▶ [What you should do] When the line containing "Instruction: Go back using the left arrow" appears in the data below, begin copying there and stop only after the line containing "Given: Open the Resources people icon".

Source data
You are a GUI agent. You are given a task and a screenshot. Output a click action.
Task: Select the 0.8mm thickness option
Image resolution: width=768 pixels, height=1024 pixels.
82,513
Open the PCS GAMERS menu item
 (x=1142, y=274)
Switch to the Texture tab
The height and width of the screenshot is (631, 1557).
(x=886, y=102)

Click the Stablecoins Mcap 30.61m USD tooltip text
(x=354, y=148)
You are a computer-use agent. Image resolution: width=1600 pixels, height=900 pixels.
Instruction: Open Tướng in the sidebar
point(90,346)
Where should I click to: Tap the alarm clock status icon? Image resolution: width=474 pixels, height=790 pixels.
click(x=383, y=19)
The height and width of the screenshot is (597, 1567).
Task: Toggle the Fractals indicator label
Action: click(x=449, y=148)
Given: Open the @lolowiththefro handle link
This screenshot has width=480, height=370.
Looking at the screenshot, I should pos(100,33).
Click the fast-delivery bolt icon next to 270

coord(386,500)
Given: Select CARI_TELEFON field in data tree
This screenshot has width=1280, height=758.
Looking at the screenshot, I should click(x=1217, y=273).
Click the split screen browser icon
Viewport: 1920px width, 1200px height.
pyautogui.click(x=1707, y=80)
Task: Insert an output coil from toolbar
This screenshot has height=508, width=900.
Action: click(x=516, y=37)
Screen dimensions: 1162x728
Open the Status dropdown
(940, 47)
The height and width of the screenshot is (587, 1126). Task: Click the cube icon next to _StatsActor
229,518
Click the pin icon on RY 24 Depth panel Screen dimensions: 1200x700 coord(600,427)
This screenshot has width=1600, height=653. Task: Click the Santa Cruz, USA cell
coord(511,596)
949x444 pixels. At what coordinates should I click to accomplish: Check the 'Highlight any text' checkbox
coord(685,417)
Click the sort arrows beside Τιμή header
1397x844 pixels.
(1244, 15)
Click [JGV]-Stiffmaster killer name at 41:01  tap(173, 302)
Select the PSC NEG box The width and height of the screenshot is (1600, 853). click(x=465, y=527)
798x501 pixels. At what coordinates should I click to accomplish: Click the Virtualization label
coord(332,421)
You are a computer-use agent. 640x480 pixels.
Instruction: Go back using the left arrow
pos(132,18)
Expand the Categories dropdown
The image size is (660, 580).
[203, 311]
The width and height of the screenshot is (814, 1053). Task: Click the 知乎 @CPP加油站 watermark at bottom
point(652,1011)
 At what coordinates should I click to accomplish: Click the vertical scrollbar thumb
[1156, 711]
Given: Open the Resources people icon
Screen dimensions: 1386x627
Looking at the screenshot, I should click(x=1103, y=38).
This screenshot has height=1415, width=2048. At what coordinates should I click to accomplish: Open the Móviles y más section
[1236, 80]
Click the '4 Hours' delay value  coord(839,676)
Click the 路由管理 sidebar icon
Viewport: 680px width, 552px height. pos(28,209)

▶ [Solution for this exercise]
Instruction: Go back using the left arrow
pos(132,18)
Expand the Categories dropdown
The image size is (660, 580).
[203, 311]
The width and height of the screenshot is (814, 1053). Task: Click the 知乎 @CPP加油站 watermark at bottom
point(652,1011)
 At what coordinates should I click to accomplish: Click the vertical scrollbar thumb
[1156, 711]
Given: Open the Resources people icon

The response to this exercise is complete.